Secara indikatif, apabila sebagian besar anggaran tidak terealisasi sesuai peruntukannya, maka potensi kerugian negara dapat mencapai puluhan hingga lebih dari seratus juta rupiah. Namun demikian, besaran pasti kerugian tetap harus dibuktikan melalui audit resmi oleh lembaga berwenang.
Saat dikonfirmasi, Kepala Sekolah SDN Rabak, Jejen, memberikan respons yang dinilai tidak tenang. Tidak lama kemudian, Ketua Forum Komite tingkat kecamatan turut dipanggil, dan dalam situasi tersebut diduga terjadi upaya pemberian uang sebesar Rp500.000 kepada awak media, yang patut diduga sebagai bentuk upaya untuk meredam pemberitaan.
Menanggapi hal ini, Lembaga Pemantau Independen Tindak Pidana Korupsi Indonesia ( LPI TIPIKOR INDONESIA ) menyatakan akan melakukan pendalaman lebih lanjut. “Jika dugaan ini terbukti, maka berpotensi masuk dalam kategori tindak pidana korupsi, baik dari sisi penyalahgunaan anggaran maupun indikasi suap,” tegas perwakilan lembaga.
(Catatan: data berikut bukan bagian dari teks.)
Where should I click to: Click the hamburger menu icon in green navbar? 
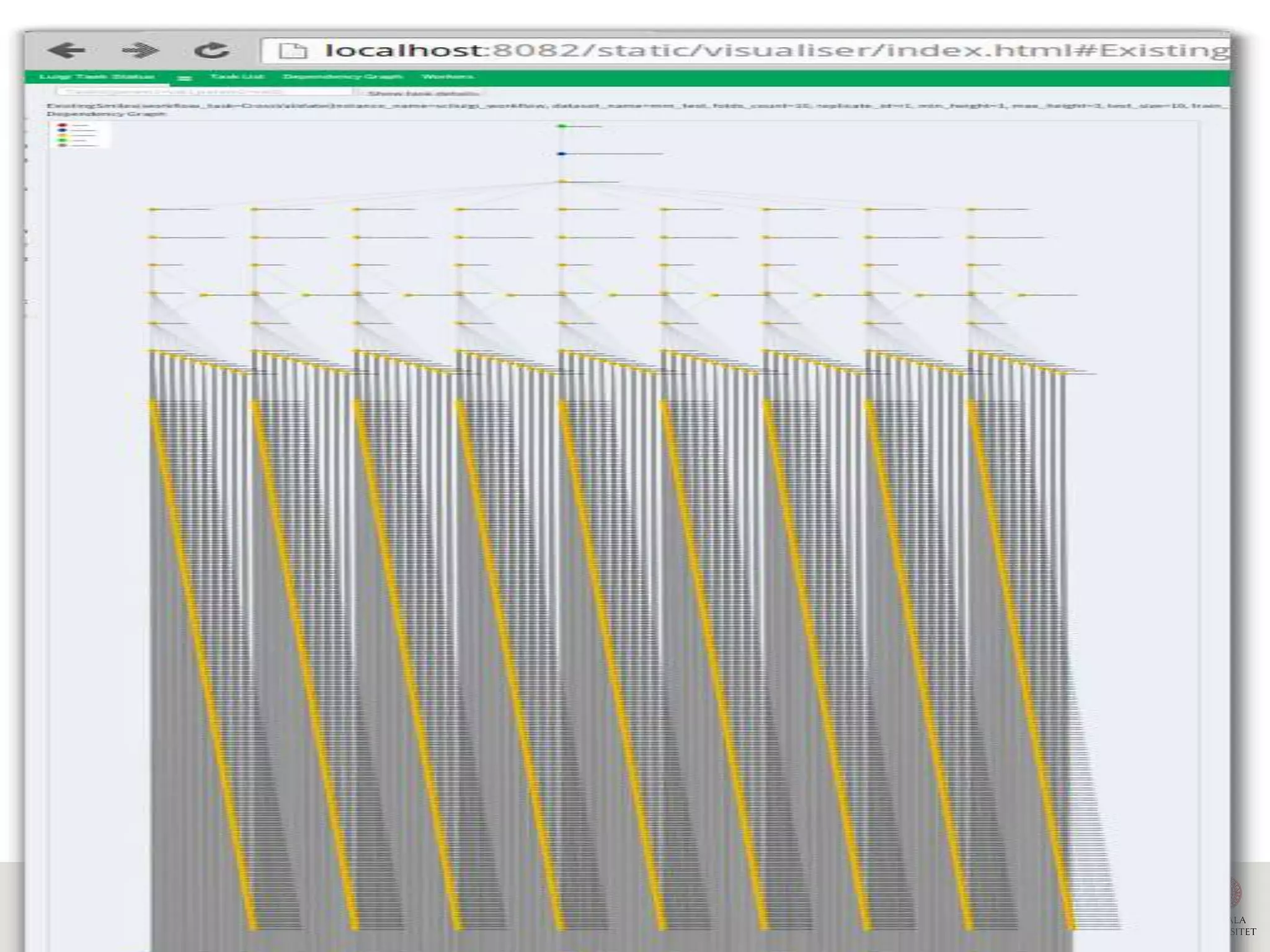(x=184, y=78)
Apabila terbukti, perbuatan tersebut berpotensi melanggar Undang-Undang Tipikor, khususnya Pasal 2 dan Pasal 3 terkait kerugian keuangan negara, serta Pasal 5 dan 13 terkait pemberian suap, selain juga melanggar prinsip transparansi dan akuntabilitas dalam pengelolaan Dana BOS. Hingga berita ini diturunkan, pihak sekolah belum memberikan klarifikasi resmi lanjutan.